Australian native plant cultivar

Thryptomene 'F.C. Payne', commonly known as Payne's thryptomene, is an Australian native plant cultivar that is widely grown in Australia. It is a selected form of Thryptomene saxicola, a species from Western Australia.

==Description==
Thryptomene 'F.C. Payne' is an open, evergreen shrub with a slightly weeping habit, growing to 1 metre high. It produces masses of long-stalked small pale pink flowers starting in winter and continuing through spring that are attractive to various insects including butterflies. The aromatic leaves are small, about 6 or 7 mm long, and narrow towards the stem.

==Origin==
In his Handbook of trees and shrubs for the Southern Hemisphere published in 1959, Richmond E. Harrison noted that the cultivar Thryptomene paynei, then newly introduced to New Zealand was "raised by FC Payne of Adelaide". F.C. Payne was the owner of "The Sanctuary" plant nursery in Athelstone, South Australia on the outskirts of Adelaide who promoted the use of Australian native plants in local gardens.
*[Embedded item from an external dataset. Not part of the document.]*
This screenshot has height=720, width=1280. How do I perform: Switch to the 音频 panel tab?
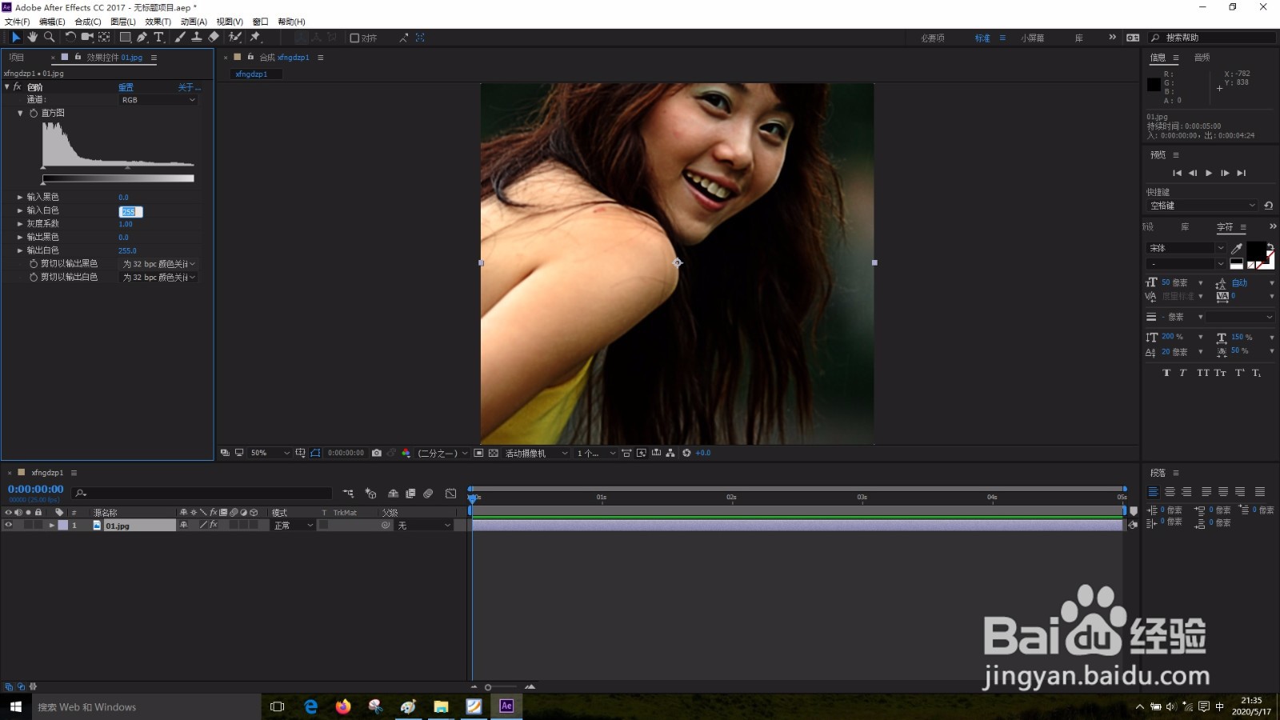1202,58
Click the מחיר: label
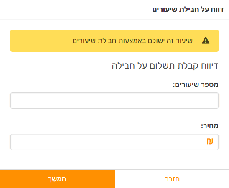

By 1967 the cultivar had become a "garden favorite" in Australia and was featured in a gardening guide for native plants in The Australian Women's Weekly.
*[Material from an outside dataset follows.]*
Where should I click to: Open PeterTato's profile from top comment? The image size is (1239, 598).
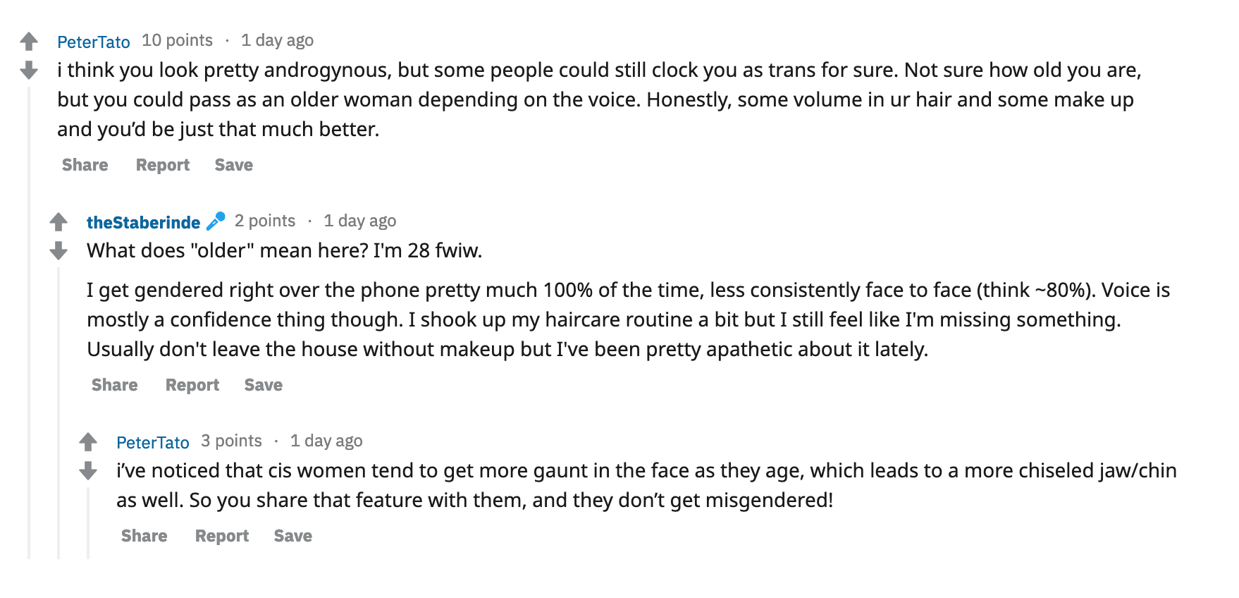tap(94, 42)
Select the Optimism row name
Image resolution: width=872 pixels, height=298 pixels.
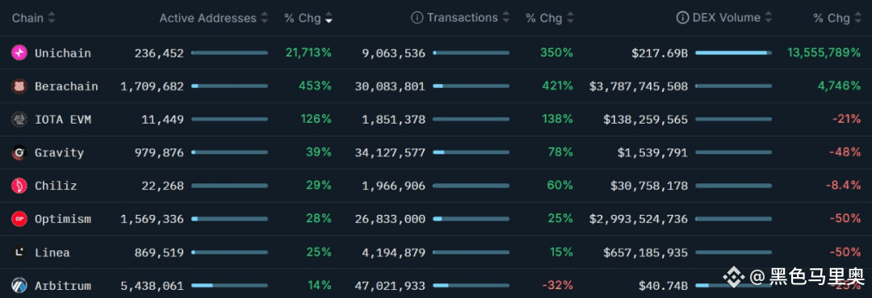pos(63,220)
The cultivar has variously been referred to as var. paynei, 'Paynei', 'Paynes', 'Payne's Hybrid' and 'Payne's Selection'

==Cultivation==
Plants may be grown as a low informal hedge or for cut flowers. They are adaptable to most situations, but prefer well drained soil in a sunny or partly shaded position. The cultivar is widely available in most parts of Australia through plant nurseries. It requires propagation through cuttings to be true to the parent plant.